▸ **Assignment 1**
Can you sum up the account of a ballet shoe maker's asbestos case in two sentences?
▸ **Assignment 2**
Could you set down part of the account of a ballet shoe maker's asbestos case word for word, starting with "Edmund Young, an" and going on through "the ballet shoes."?

▸ **Document section**
:::::

Edmund Young, an industrial disease expert at Fentons Solicitors LLP, said his client’s late husband, who was in his 70s when he died, had been employed as a ballet shoe maker at a factory in North London from 1967 until the early 1980s.
“His job involved applying asbestos paste to the toe-ends of ballet shoes,” said Edmund. “Each day he would sit at a workbench with a bucket of asbestos powder mixed with water to make a paste. He would apply this by hand to the toe-ends which would then be dried, shaped and stitched into the fabric of the ballet shoes.
“When it came to making the paste each day he would tip the asbestos powder from a cement bag into his bucket,” said Edmund. “This would always release a plume of asbestos dust into the room in which he worked alongside six of his colleagues, who would also make their own pastes using exactly the same method.
“My client said her husband remembered it being very dusty in the factory,” continued Edmund. “There were no air ducts or any kind of ventilation or extraction system in place and no-one was ever issued with any kind of protective breathing equipment or warned about the dangers asbestos posed to their health.”
In late 2007, the woman’s husband began dramatically losing weight and started to notice the first problems with his breathing. In October the following year he was admitted to hospital unable to breathe and after a number of tests and an operation to drain a build-up of fluid from his lungs he was given a biopsy which confirmed he had mesothelioma.
“Mesothelioma is a horribly painful terminal cancer caused as a direct result of exposure to asbestos,” said Edmund. “Symptoms typically appear decades after first being exposed to the deadly material and following diagnosis of the disease, the health of victims sadly tends to deteriorate rapidly - often within months.”
For the next four months, the victim lived at home with his wife who had become his full-time carer. Relying on portable oxygen to breathe, he continued to lose weight until he was unable to get out of bed unaided. He then remained bed-bound at home and required continuous care until his death in hospital in March 2009.
“My client is understandably heartbroken at losing her husband who she had to see suffer in the months leading up to his death,” said Edmund. “Her husband was denied a future simply because his employers failed to protect him from a material which was widely known to be extremely hazardous to health. Although no amount of money can possibly help to alleviate her pain, the settlement she has now received may hopefully provide some comfort as she tries to move on with her life.”

:::::

▸ **Data excerpts**
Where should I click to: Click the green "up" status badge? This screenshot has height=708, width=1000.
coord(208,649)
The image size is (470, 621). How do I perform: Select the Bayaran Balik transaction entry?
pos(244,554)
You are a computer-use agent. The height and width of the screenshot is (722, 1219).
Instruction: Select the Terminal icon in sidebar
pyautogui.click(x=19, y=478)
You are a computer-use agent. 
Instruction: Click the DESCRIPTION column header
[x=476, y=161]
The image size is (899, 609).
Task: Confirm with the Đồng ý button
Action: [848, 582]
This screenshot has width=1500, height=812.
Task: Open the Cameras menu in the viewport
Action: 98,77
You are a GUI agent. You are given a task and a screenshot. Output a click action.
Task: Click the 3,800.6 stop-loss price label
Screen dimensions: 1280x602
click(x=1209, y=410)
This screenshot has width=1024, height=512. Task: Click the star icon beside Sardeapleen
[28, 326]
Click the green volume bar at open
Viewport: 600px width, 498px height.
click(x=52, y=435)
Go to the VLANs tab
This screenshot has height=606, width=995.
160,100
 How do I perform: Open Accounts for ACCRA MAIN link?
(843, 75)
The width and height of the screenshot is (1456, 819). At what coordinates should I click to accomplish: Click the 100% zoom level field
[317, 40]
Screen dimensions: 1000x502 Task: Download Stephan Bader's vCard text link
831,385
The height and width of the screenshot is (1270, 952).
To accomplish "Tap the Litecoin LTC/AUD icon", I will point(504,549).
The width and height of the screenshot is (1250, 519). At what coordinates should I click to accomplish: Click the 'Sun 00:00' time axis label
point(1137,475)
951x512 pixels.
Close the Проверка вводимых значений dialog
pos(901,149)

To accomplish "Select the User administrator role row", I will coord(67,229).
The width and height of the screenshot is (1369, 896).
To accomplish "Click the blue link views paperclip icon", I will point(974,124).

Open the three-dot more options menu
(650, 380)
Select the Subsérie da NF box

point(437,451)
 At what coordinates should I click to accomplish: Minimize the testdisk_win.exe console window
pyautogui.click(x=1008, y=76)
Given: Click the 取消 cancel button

:::::

▸ **Task answer 1**
A man who worked as a ballet shoe maker at a North London factory from 1967 until the early 1980s applied asbestos paste by hand to shoe toe-ends in a dusty room with no ventilation, protective breathing equipment, or warnings about asbestos. After a biopsy confirmed he had mesothelioma, he became bed-bound and died in hospital in March 2009, and his widow has now received a settlement.

▸ **Task answer 2**
Edmund Young, an industrial disease expert at Fentons Solicitors LLP, said his client’s late husband, who was in his 70s when he died, had been employed as a ballet shoe maker at a factory in North London from 1967 until the early 1980s.
“His job involved applying asbestos paste to the toe-ends of ballet shoes,” said Edmund. “Each day he would sit at a workbench with a bucket of asbestos powder mixed with water to make a paste. He would apply this by hand to the toe-ends which would then be dried, shaped and stitched into the fabric of the ballet shoes.